* [Entries provided]:

------------------------------------------------

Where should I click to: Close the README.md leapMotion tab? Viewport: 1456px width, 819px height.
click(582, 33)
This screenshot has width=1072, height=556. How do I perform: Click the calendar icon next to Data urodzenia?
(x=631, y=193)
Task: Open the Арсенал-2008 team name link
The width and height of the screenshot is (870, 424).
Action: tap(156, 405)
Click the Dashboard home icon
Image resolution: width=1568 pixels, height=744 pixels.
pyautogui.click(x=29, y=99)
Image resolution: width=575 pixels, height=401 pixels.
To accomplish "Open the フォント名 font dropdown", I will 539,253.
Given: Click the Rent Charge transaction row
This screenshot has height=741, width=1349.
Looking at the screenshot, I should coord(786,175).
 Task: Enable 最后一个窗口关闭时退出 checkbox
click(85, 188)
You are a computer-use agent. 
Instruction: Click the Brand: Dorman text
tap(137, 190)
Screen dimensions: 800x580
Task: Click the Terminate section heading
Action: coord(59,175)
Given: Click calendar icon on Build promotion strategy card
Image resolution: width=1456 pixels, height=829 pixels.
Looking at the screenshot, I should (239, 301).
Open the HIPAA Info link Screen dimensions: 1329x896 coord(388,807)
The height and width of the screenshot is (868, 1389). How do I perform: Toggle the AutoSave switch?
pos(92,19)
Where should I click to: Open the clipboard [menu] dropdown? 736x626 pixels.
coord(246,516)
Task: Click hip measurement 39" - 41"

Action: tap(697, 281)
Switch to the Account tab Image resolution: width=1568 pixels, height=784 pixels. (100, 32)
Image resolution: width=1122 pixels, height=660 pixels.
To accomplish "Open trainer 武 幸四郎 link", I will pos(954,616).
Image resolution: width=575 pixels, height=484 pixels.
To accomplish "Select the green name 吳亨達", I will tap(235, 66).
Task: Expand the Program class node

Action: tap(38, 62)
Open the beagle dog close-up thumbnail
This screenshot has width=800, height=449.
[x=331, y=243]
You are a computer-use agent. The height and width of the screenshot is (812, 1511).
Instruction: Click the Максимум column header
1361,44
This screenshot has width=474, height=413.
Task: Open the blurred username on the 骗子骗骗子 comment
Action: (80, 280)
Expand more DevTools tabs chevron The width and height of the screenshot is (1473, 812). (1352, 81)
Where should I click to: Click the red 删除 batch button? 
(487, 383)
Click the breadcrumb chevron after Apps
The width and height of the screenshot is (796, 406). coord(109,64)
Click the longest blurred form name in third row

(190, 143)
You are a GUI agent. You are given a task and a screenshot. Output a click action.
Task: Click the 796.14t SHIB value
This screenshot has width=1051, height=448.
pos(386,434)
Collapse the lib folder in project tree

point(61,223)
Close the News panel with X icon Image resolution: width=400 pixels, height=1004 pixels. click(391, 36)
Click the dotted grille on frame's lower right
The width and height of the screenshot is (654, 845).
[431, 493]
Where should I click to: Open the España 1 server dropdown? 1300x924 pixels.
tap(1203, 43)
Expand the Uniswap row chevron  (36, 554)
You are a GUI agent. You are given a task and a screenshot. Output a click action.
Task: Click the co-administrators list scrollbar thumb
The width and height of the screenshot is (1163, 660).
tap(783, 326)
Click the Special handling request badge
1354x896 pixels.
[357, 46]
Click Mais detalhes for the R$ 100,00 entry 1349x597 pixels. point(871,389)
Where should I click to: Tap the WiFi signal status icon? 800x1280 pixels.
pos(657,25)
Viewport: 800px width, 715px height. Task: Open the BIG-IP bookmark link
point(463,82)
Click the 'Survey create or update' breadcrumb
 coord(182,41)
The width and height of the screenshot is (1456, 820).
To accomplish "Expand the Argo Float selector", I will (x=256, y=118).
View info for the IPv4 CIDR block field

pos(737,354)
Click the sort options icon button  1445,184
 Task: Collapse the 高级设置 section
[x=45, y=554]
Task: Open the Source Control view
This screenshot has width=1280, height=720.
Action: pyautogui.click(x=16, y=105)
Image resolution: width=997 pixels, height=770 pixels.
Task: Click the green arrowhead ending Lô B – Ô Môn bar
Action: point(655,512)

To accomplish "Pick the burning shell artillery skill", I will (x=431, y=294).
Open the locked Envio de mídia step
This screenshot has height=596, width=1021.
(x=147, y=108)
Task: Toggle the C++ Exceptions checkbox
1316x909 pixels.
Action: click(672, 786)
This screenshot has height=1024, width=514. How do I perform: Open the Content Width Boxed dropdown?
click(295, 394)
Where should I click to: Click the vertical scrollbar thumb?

------------------------------------------------

* [What the exercise asks]:
Rewrite the listing above with "Where should I click to" replaced by "Which spot do I click to" everywhere it occurs, leaving everything else unchanged.

* [Correct answer]:
Which spot do I click to: Close the README.md leapMotion tab? Viewport: 1456px width, 819px height.
click(582, 33)
This screenshot has width=1072, height=556. How do I perform: Click the calendar icon next to Data urodzenia?
(x=631, y=193)
Task: Open the Арсенал-2008 team name link
The width and height of the screenshot is (870, 424).
Action: tap(156, 405)
Click the Dashboard home icon
Image resolution: width=1568 pixels, height=744 pixels.
pyautogui.click(x=29, y=99)
Image resolution: width=575 pixels, height=401 pixels.
To accomplish "Open the フォント名 font dropdown", I will 539,253.
Given: Click the Rent Charge transaction row
This screenshot has height=741, width=1349.
Looking at the screenshot, I should coord(786,175).
 Task: Enable 最后一个窗口关闭时退出 checkbox
click(85, 188)
You are a computer-use agent. 
Instruction: Click the Brand: Dorman text
tap(137, 190)
Screen dimensions: 800x580
Task: Click the Terminate section heading
Action: coord(59,175)
Given: Click calendar icon on Build promotion strategy card
Image resolution: width=1456 pixels, height=829 pixels.
Looking at the screenshot, I should (239, 301).
Open the HIPAA Info link Screen dimensions: 1329x896 coord(388,807)
The height and width of the screenshot is (868, 1389). How do I perform: Toggle the AutoSave switch?
pos(92,19)
Which spot do I click to: Open the clipboard [menu] dropdown? 736x626 pixels.
coord(246,516)
Task: Click hip measurement 39" - 41"

Action: tap(697, 281)
Switch to the Account tab Image resolution: width=1568 pixels, height=784 pixels. (100, 32)
Image resolution: width=1122 pixels, height=660 pixels.
To accomplish "Open trainer 武 幸四郎 link", I will pos(954,616).
Image resolution: width=575 pixels, height=484 pixels.
To accomplish "Select the green name 吳亨達", I will tap(235, 66).
Task: Expand the Program class node

Action: tap(38, 62)
Open the beagle dog close-up thumbnail
This screenshot has width=800, height=449.
[x=331, y=243]
You are a computer-use agent. The height and width of the screenshot is (812, 1511).
Instruction: Click the Максимум column header
1361,44
This screenshot has width=474, height=413.
Task: Open the blurred username on the 骗子骗骗子 comment
Action: (80, 280)
Expand more DevTools tabs chevron The width and height of the screenshot is (1473, 812). (1352, 81)
Which spot do I click to: Click the red 删除 batch button? 
(487, 383)
Click the breadcrumb chevron after Apps
The width and height of the screenshot is (796, 406). coord(109,64)
Click the longest blurred form name in third row

(190, 143)
You are a GUI agent. You are given a task and a screenshot. Output a click action.
Task: Click the 796.14t SHIB value
This screenshot has width=1051, height=448.
pos(386,434)
Collapse the lib folder in project tree

point(61,223)
Close the News panel with X icon Image resolution: width=400 pixels, height=1004 pixels. click(391, 36)
Click the dotted grille on frame's lower right
The width and height of the screenshot is (654, 845).
[431, 493]
Which spot do I click to: Open the España 1 server dropdown? 1300x924 pixels.
tap(1203, 43)
Expand the Uniswap row chevron  (36, 554)
You are a GUI agent. You are given a task and a screenshot. Output a click action.
Task: Click the co-administrators list scrollbar thumb
The width and height of the screenshot is (1163, 660).
tap(783, 326)
Click the Special handling request badge
1354x896 pixels.
[357, 46]
Click Mais detalhes for the R$ 100,00 entry 1349x597 pixels. point(871,389)
Which spot do I click to: Tap the WiFi signal status icon? 800x1280 pixels.
pos(657,25)
Viewport: 800px width, 715px height. Task: Open the BIG-IP bookmark link
point(463,82)
Click the 'Survey create or update' breadcrumb
 coord(182,41)
The width and height of the screenshot is (1456, 820).
To accomplish "Expand the Argo Float selector", I will (x=256, y=118).
View info for the IPv4 CIDR block field

pos(737,354)
Click the sort options icon button  1445,184
 Task: Collapse the 高级设置 section
[x=45, y=554]
Task: Open the Source Control view
This screenshot has width=1280, height=720.
Action: pyautogui.click(x=16, y=105)
Image resolution: width=997 pixels, height=770 pixels.
Task: Click the green arrowhead ending Lô B – Ô Môn bar
Action: point(655,512)

To accomplish "Pick the burning shell artillery skill", I will (x=431, y=294).
Open the locked Envio de mídia step
This screenshot has height=596, width=1021.
(x=147, y=108)
Task: Toggle the C++ Exceptions checkbox
1316x909 pixels.
Action: click(672, 786)
This screenshot has height=1024, width=514. How do I perform: Open the Content Width Boxed dropdown?
click(295, 394)
Which spot do I click to: Click the vertical scrollbar thumb?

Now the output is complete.